Esse medo não se resume à morte física; ele é ampliado pelo medo do desconhecido, do vazio que pode vir após a vida. Na obra O Estrangeiro, de Albert Camus, o protagonista Meursault, indiferente à morte da própria mãe, vê-se frente a frente com sua própria execução. Ao longo do romance, o absurdo da vida e a inevitabilidade da morte se entrelaçam de forma a criar uma narrativa de apatia, mas também de reconhecimento da finitude. Camus nos mostra que o maior medo não é o simples ato de morrer, mas a falta de sentido que pode acompanhar o fim da existência.

 

Para muitos, a solução para esse medo é o apego ao que é material, ao que é palpável. Compramos, acumulamos e nos distraímos para afastar a percepção de que tudo o que temos e conhecemos um dia deixará de existir. Esse comportamento, no entanto, apenas mascara a verdade. O poeta norte-americano T.S. Eliot, em A Terra Desolada, nos apresenta um mundo em ruínas, onde a humanidade se encontra espiritualmente perdida. Há uma busca por significado em meio ao caos, mas o medo da morte permanece latente, como uma força que impede a verdadeira renovação.
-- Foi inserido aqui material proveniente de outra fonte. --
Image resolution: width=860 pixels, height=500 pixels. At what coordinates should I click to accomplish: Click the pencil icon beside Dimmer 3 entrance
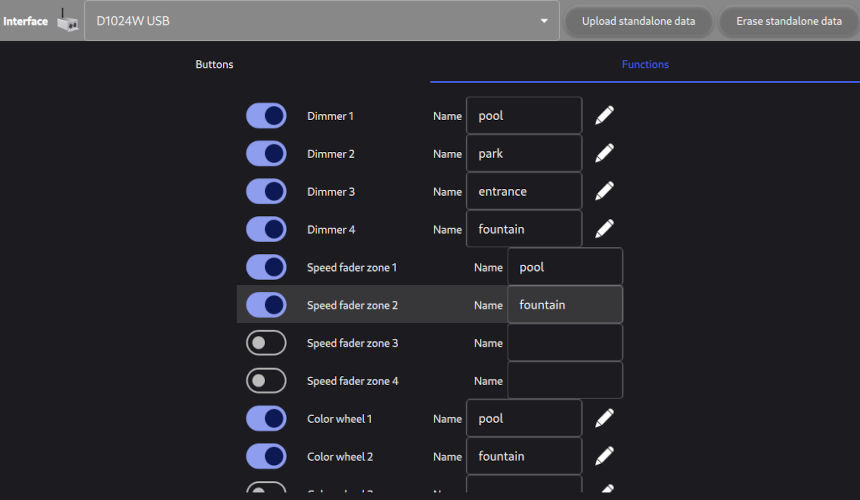[x=604, y=192]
Assim, tentamos nos agarrar a qualquer migalha de permanência, quando, na verdade, a morte está sempre à espreita, pronta para nos lembrar de nossa fragilidade.

 

Dostoievski, em O Idiota, explora a mente de um homem condenado à execução, que experimenta cada segundo como uma eternidade, ciente de que seu tempo está acabando. A obra nos coloca face a face com o terror visceral da finitude, sem nenhuma certeza religiosa ou filosófica que alivie esse sentimento. O protagonista sente o tique-taque do relógio como uma sentença imposta pelo destino. E nós, mesmo sem uma guilhotina à nossa espera, sentimos algo semelhante cada vez que somos obrigados a refletir sobre o fim.

 

Assim, a literatura não nos deixa escapar da verdade que tentamos esconder. Ela reflete o que somos: criaturas frágeis, vulneráveis, que usam máscaras para ocultar o medo do desconhecido. O problema não é apenas a morte, mas a forma como fugimos dela, como se ao ignorá-la pudéssemos vencê-la. Ao nos confrontarmos com essa verdade por meio de grandes obras, talvez possamos, finalmente, encarar a vida de uma forma mais plena, sem as distrações que nos afastam do que realmente importa. O medo da morte pode ser inevitável, mas ele não precisa nos definir.